Measure ensures integrity of voting process
April 15, 2004
AUGUSTA-Working to ensure accurate voting as a basic and guaranteed right, the Maine Legislature Tuesday passed a bill requiring electronic voting machines to provide a paper receipt of a voter’s ballot that can be verified by the voter. The bill has been sent to Governor Baldacci for his approval, which is expected.
Currently, no voting precincts in Maine use electronic voting machines. This bill would require municipalities that upgrade to electronic systems in the future to buy systems that produce a “voter-verifiable paper trail.”
“Maine voters trust that their votes will count,” said Rep. Hannah Pingree, D-North Haven, the bill’s sponsor. “This bill ensures that a new era of electronic voting equipment, their votes will continue to count.”
Major concerns about voter enfranchisement surfaced nationwide in the aftermath of the 2000 presidential election, prompting many communities and states to upgrade voting technology. The U.S. Congress passed the Help America Vote Act to help fund upgrades and better statewide voter registration systems. Touch-screen computer voting systems have been the most prevalent new choice of equipment by communities.

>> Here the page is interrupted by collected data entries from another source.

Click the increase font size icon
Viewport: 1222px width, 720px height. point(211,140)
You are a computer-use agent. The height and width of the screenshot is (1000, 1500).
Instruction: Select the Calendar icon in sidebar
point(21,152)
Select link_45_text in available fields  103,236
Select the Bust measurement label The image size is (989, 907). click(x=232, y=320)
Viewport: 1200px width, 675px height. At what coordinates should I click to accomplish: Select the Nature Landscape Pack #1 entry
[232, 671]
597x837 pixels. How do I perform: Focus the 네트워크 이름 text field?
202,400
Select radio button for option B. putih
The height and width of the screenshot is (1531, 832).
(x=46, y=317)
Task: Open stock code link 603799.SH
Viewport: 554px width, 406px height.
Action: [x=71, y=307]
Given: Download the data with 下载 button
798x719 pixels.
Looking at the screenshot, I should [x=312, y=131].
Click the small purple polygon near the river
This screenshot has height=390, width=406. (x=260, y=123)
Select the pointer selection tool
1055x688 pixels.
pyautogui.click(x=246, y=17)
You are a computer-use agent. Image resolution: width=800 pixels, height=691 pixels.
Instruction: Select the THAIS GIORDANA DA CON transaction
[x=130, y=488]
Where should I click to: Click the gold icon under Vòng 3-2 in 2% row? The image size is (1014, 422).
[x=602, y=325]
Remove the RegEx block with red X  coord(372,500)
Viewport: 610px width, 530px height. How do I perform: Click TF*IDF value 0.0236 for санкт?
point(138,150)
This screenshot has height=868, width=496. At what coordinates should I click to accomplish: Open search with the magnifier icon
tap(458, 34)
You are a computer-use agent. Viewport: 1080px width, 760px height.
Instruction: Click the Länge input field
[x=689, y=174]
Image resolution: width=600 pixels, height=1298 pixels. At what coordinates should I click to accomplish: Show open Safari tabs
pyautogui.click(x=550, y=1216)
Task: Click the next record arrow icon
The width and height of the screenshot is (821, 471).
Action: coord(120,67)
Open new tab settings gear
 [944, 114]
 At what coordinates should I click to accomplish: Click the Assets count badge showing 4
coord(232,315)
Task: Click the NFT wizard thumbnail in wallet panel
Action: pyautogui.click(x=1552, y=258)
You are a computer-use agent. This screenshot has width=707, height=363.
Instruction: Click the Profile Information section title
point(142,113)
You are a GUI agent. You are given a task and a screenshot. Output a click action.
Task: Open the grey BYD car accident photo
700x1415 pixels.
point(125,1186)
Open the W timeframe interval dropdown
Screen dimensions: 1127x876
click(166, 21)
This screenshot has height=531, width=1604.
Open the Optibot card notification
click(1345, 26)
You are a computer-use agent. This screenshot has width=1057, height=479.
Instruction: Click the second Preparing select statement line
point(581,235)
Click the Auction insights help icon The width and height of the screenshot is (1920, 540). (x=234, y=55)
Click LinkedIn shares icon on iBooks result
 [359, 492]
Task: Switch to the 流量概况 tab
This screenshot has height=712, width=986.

“With computerized voting machines, information is stored electronically, leaving it susceptible to the same problems as your home PC,” Pingree said. “Systems could be hacked, votes could be altered by basic coding mistakes, and data can be lost altogether. Recounts would be relying on these flawed computer tallies.”
LD 1759, “An Act to Ensure the Fair Counting of Votes,” bans the purchase of electronic voting machines unless they produce a paper trail that can be approved by the voter and used for recount purposes. It also anticipates other problems with electronic voting machines, and bans Internet voting and networked voting machines. Banning these types of voting aims to prevent vote tampering. The bill makes special provisions for the Secretary of State to purchase the right equipment for the disabled and voters with special needs, but provides necessary safeguards so other voters can be assured their votes will be counted.
Widespread problems have been found in more than 10 states in the past two years with municipalities that have upgraded to electronic voting systems without the paper trail function. In these communities, election officials have had a difficult time assuring the public that votes have been counted accurately. Some have even had to conduct re-votes or new elections, at greater cost to taxpayers.
“This bill takes a proactive step to avoid the debacles of other states that have upgraded to this technology,” Pingree said. “I was very pleased to work with a group of dedicated Maine citizens from throughout the state on this issue.”
Under Pingree’s bill, communities will still have the autonomy to choose their equipment and voting method, as long as voter-verifiable ballots are available to voters. The bill aims to help communities guard against costly technological problems that undermine the accurate counting of votes. Pingree’s bill was prompted by the anticipated funds Maine will receive from the federal Help America Vote Act, which will disburse $3.9 billion in funds to states to upgrade voting systems.
Congress is currently considering similar legislation, though it is unclear if the issue will move forward before the 2004 elections. California has recently announced a provision in its election laws similar to Pingree’s bill, which will require new electronic voting machines to print out paper ballots.